このように、ラジオパーソナリティーの毒舌や裏ネタをネットメディアが拾って報道するのはもはや定番化。むしろ、出演タレントたちも「これネットニュースになりますよ」などと発言。他メディアのソースとなっていることを意識した発言が見受けられる。
ラジオ出演は損得抜き! 人気お笑い芸人たちが紡ぐ「ラジオ芸人魂」の系譜
TBSラジオ『JUNK 山里亮太の不毛な議論』でパーソナリティーを務め、『たまむすび』火曜パートナーとしても活躍する南海キャンディーズ・山里亮太は、ニッポン放送時代から伊集院光のラジオを聴いていて、同じ『JUNK』を背負う者同士となった今でも、“憧れの存在”だと語っている。また、「何かニュースで流れた時に、『あの人は何を語るんだろう』と真っ先に好きなパーソナリティーの顔が思い浮かぶ、そんなところもラジオの魅力」と話す。
また、爆笑問題の太田は「オレたちが聞いていた(ビート)たけしさんとかは、短い期間で終わっているけど、伊集院とかオレたちはそれを聞いて育っていて、それが元にある」と、ラジオが自身の“芸”の基盤になっていることを告白。続けて、「伊集院(光)とたまに話すんだけど、自分たちのラジオがなくなっても、自分の家にスタジオを作って、タダでもいいからやりたいなって」と、ラジオ愛を爆発させている。

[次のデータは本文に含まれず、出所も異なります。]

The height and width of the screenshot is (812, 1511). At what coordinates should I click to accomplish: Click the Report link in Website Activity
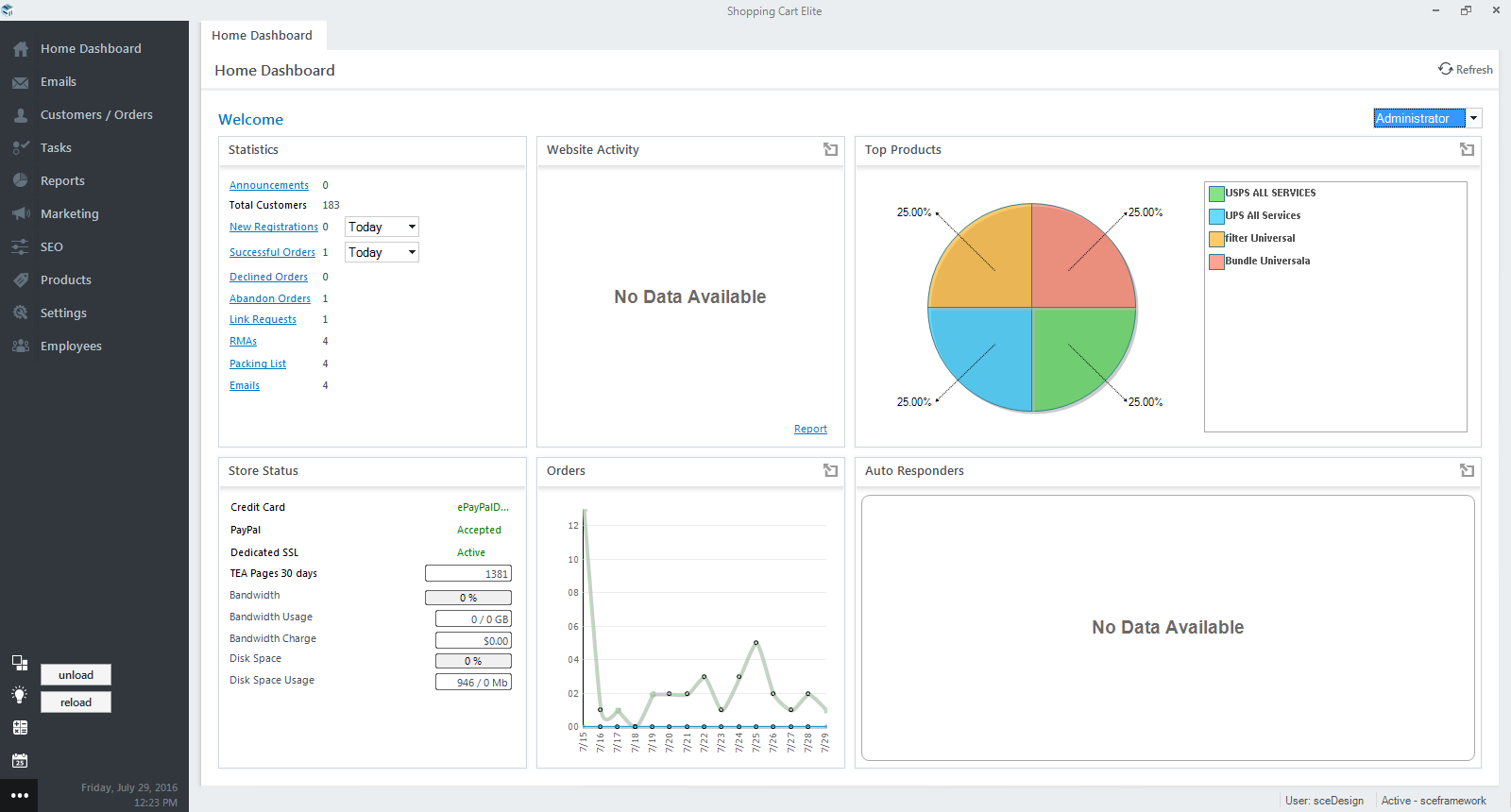click(810, 429)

上記のように、ラジオによって継承される“芸人魂”。これは現代においても変わらないようだ。太田がパーソナリティーを務める『カウボーイ』を聞いて芸人を志したという東京大学卒のお笑いコンビ・XXCLUBの大島育宙は、「爆笑さんや伊集院さんの番組をずっと聞いていきたいと思いつつ、若手がいつかは担わなければいけない」とラジオへの想いを明かしている。ラジオによって生まれる“芸人魂”の継承が、今も連綿と続いていることが分かる。
吉田照美が語るラジオの魅力「SNSと親和性が強いから、ラジオには可能性がある」
1974年からラジオに携わるフリーアナウンサーの吉田照美。ラジオの魅力について「ラジオって、テレビに比べて出演者に対しての距離が近いんですよね」と語っている。また、10代の新規リスナーについては「ツイッターとかの親和性が強いから、ラジオにはまだまだ可能性がある」と強調している。
吉田が言うように、ラジオにはリスナーとの距離が“近い”と感じさせる温かさがある。また、視覚による補完がなく、次にどんな発言くるか分からないワクワクドキドキ感。これもテレビからは失われつつある要素なのだろう。
オードリーの若林は性格が豹変!? ラジオでしか見られないタレントの魅力
お笑いタレントのオードリーは、テレビの印象ではボケの春日俊彰とツッコミの若林正恭という立ち位置だが、ラジオではコンビの立ち位置が正反対に。若林の話に春日が的確なツッコミを入れる形が基本となっている。さらに、テレビでは“人見知り”として認知されている若林だが、ラジオでは想像以上の“オラオラ系”で初めて視聴するユーザーは驚きを隠せないだろう。前述の山里も、ラジオではスイッチを切り替えていると話すなど、TVでは見られない芸能人の“B面(裏側)”を楽しみにしているリスナーは多い。
ラジオの広告費はこの21年間で6割減 ラジオに課せられた“社会的役割”
そうした中、個人聴取率101期連続トップを走るTBSラジオ。この“一強状態”をうけ、各ラジオ局が対抗の構えを見せる。文化放送の土日の番組表では、声優がパーソナリティーを務める番組で埋め尽くされている。これは「声優ラジオ=文化放送」を確立させ、コアな層を取り込むという文化放送の戦略。このように、各局が個性を打ち出し、現在の“低迷するラジオ界”を打破しようと取り組みを見せている。
ORICON NEWSが実施した「ラジオは今後も生存していくか?」という質問に96.5%もの人がYESと回答したように、ラジオに求められる“社会性”は今なお根強く、災害時に必須のメディアとしても認識されている。『ラジコ』の普及もあり、新しい楽しさも見出されている。そうした環境下で今後、若者の流行を取り入れ成功を収めるラジオ局が出てくるのか、ラジオ界の“次の一手”からも目が離せない。